Isso remete ao reencontro com o desejo primitivo e instintual, ao qual todos estão
fadados: de ter provedores que satisfaçam todas as carências impostas pela vida. Na medida em que
se transfere a outro o papel de provedor, o desejo do indivíduo dentro de uma singularidade própria,
estrutura suas pulsões quanto à fonte (desejo), direção (investimento), objeto (outro).

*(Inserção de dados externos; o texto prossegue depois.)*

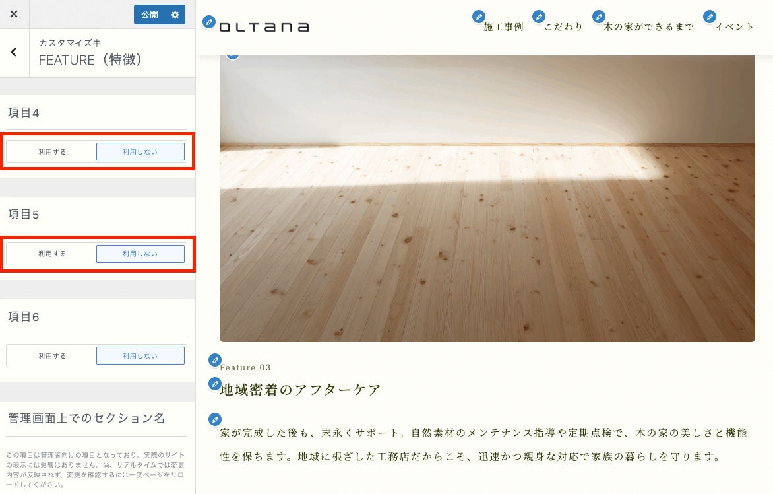
Task: Enable 項目5 by choosing 利用する
Action: click(52, 254)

A história do amor transferencial na cena analítica é marcada pelo desejo decorrente de
uma situação terapêutica que reúne Josef Breuer e Anna O. (Bertha Pappenheim). A experiência
clínica baseava-se no método catártico, desenvolvido nos estudos de Breuer e Freud, que objetivava
a liberação do conteúdo conflitante que levava à histeria.
Apesar de muito próximo da descoberta da Psicanálise, Breuer não suportou a demanda
de amor endereçada a ele, quando Anna O. - a célebre paciente que batizou o método catártico com
o nome de “talking cure” (cura pela fala) - manifestou uma gravidez psicológica e dizia ser dele o
filho que supostamente esperava.
Ele se viu obrigado a interromper o tratamento uma vez que não soube identificar ou se
valer dessa demanda de amor que, futuramente seria a chave para o conceito de transferência.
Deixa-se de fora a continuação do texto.